■ Stored data:
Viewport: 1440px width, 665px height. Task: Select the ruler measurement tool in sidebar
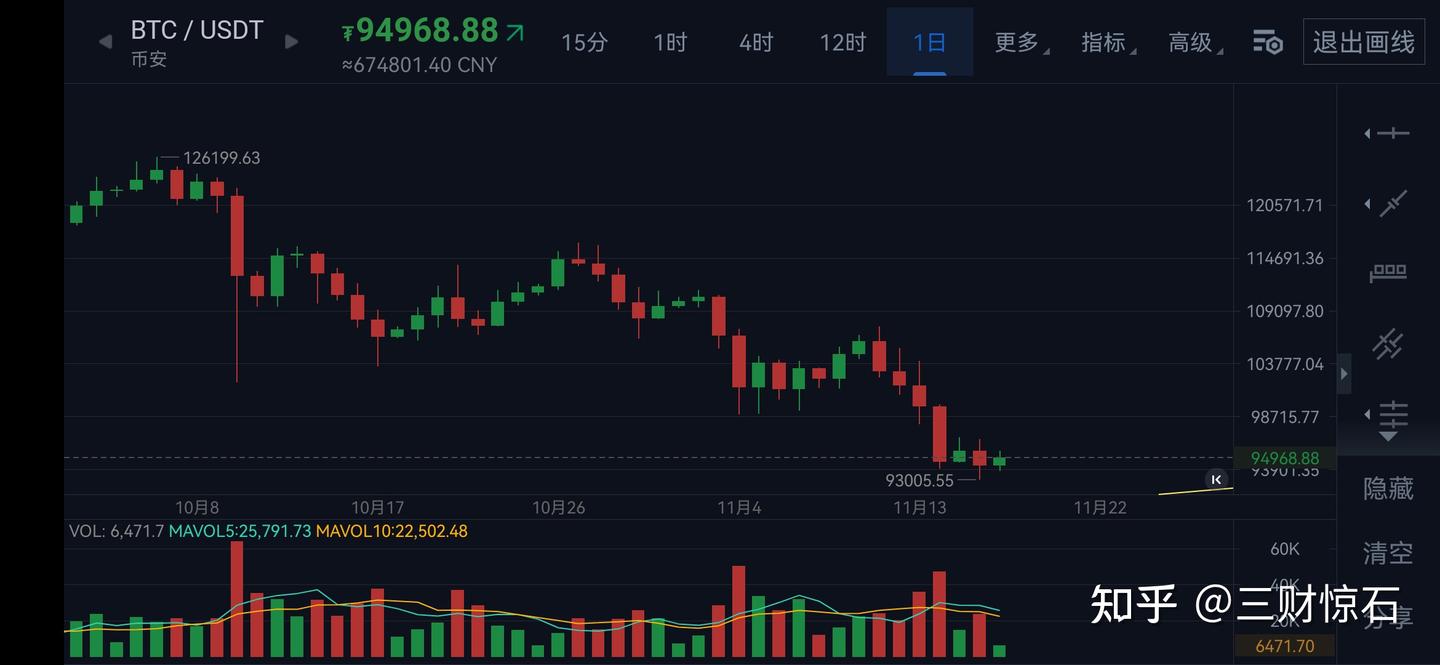pyautogui.click(x=1387, y=271)
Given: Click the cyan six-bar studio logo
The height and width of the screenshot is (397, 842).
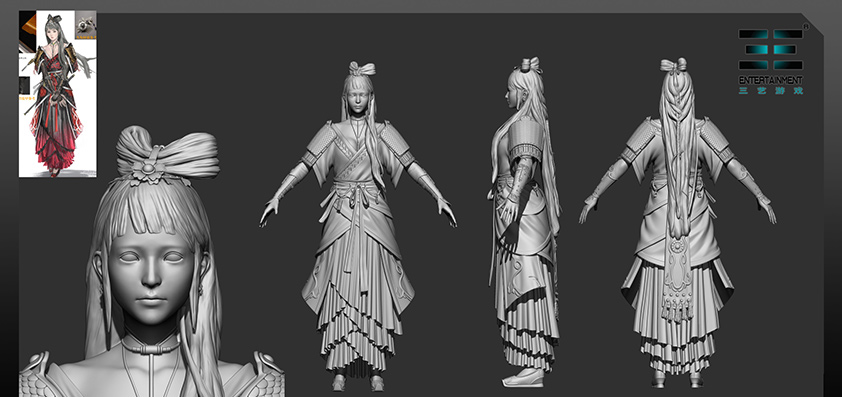Looking at the screenshot, I should click(771, 49).
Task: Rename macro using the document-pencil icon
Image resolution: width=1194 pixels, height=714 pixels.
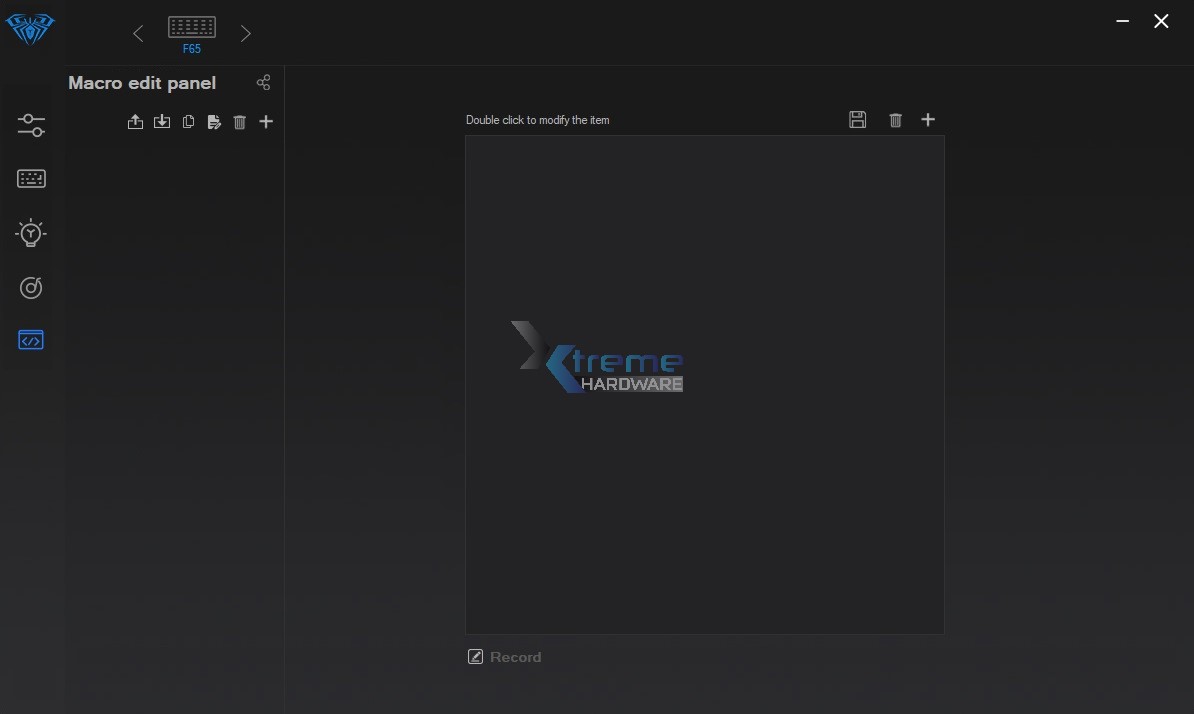Action: [x=214, y=122]
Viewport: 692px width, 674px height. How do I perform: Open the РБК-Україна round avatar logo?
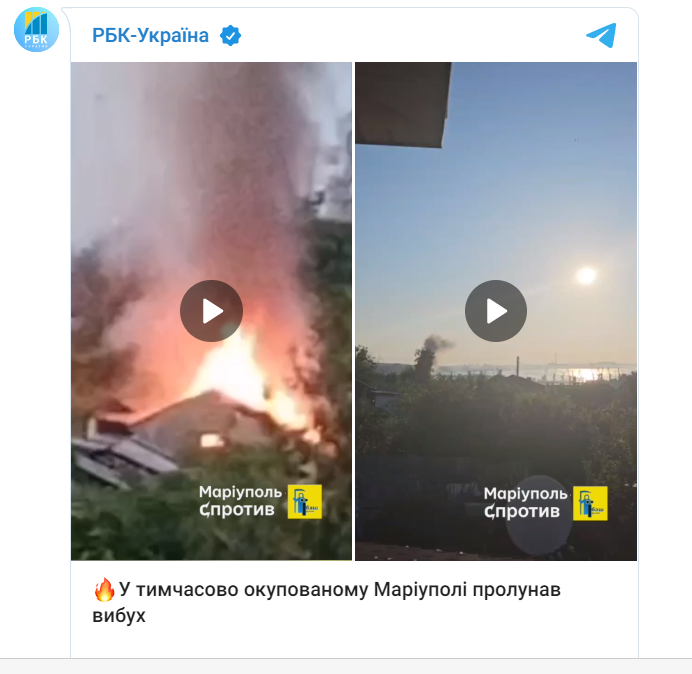click(36, 30)
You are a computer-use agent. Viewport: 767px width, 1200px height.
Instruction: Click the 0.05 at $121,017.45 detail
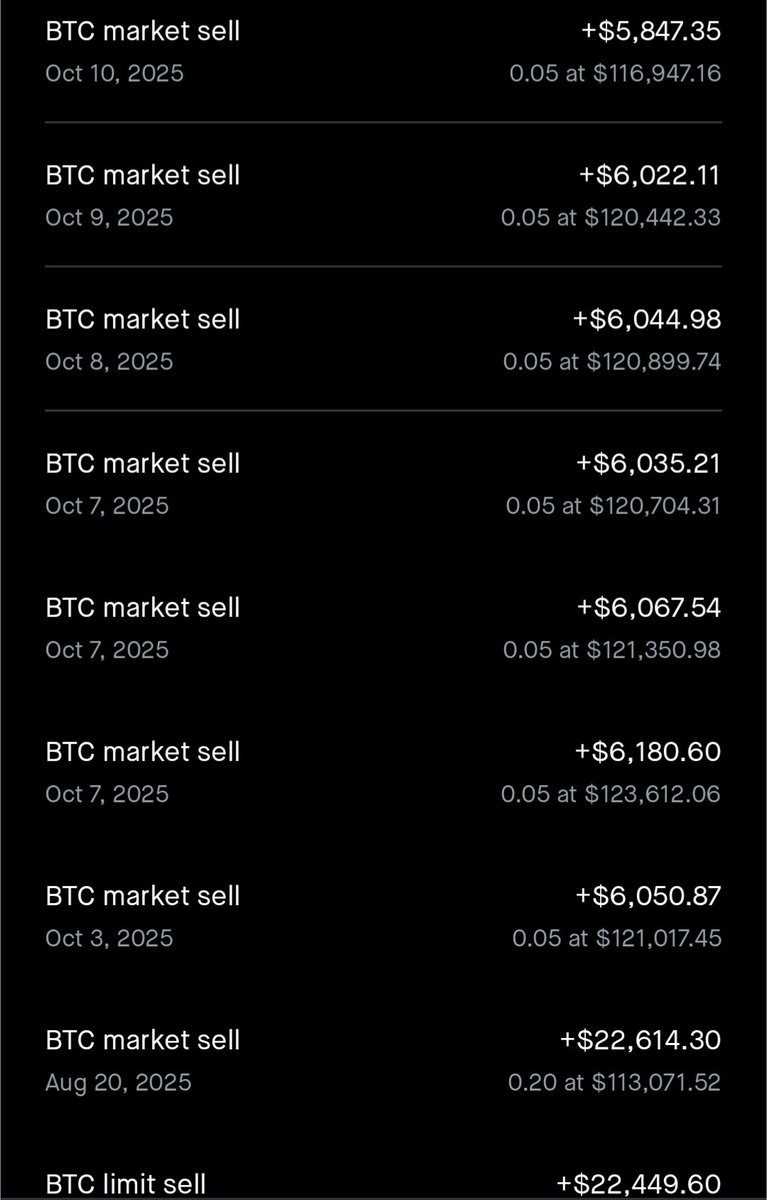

■ Task requirements: Restrict the output to the lines from the one with "Image resolution: width=1194" through the last line of the material above. Print them exactly, leaving out every picture.

■ Answer box:
Image resolution: width=1194 pixels, height=714 pixels.
Action: [x=214, y=122]
Viewport: 692px width, 674px height. How do I perform: Open the РБК-Україна round avatar logo?
click(36, 30)
You are a computer-use agent. Viewport: 767px width, 1200px height.
Instruction: Click the 0.05 at $121,017.45 detail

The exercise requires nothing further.